There is no handicapped sticker on Blevins's minivan. He refuses to park in spaces for the disabled. And if you feel sorry for him, he has this to say to you: Piss off. His relentlessly positive attitude seems willfully unrealistic. When he has been fired from coaching jobs (as when the entire Jets staff was dismissed after the '94 season) or passed over by NFL teams, he has insisted on seeing the rejection as an opportunity. Mama says that's just how Doug is. "Everything has been twice as hard for him," says Linda, who divorced Doug's father in 1975. "That's really irritated me. But he just doesn't let it bother him--or he doesn't let it show."
Blevins says his affliction is the "Cadillac of handicaps," in that it's not progressive or life-threatening or completely disabling. His tireless optimism enables him to keep his dignity when he has to hold his bladder on airplane flights; when he needs assistance climbing in and out of the shower; when he needs help wiping himself at the toilet.
"The hardest thing about being physically handicapped," he says, "is that women don't find me sexually attractive." Fortunately, he will tell you, they are drawn by his blustery confidence. "Men are shallow," he says, "but women aren't, thank God."

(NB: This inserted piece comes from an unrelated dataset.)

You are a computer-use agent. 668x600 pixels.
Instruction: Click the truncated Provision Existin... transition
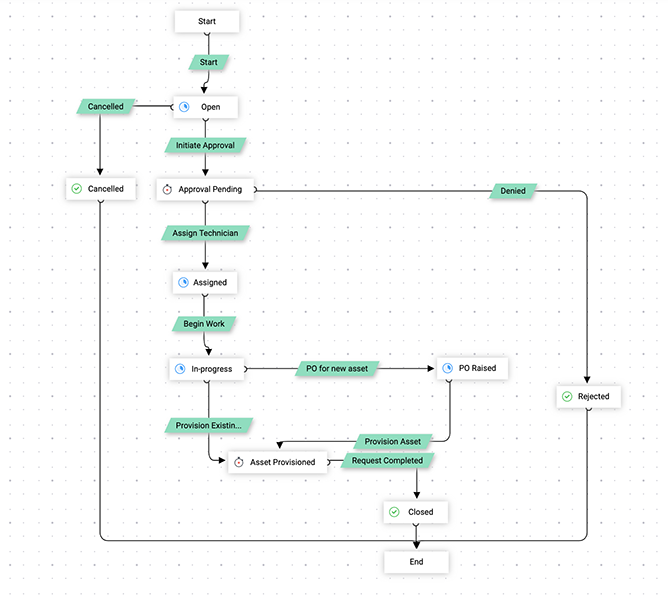coord(208,425)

Blevins has been married twice: first to Nenita Colon, with whom he has a six-year-old son, Roman, and now to Nancy Duque, 42. Doug and Nancy just had their first child, Sarah Elizabeth. Both of Doug's children are healthy. The only time his mood darkens is when he is asked about Roman, over whom he and his ex-wife are fighting a custody battle. "That's hard," he admits. "That's a tough deal there."
He does get hurt, insists the Colombian-born Nancy, but he will never admit it. "He has been punished," Nancy says. "People only see him as handicapped. They don't see the professional in him, the man in him."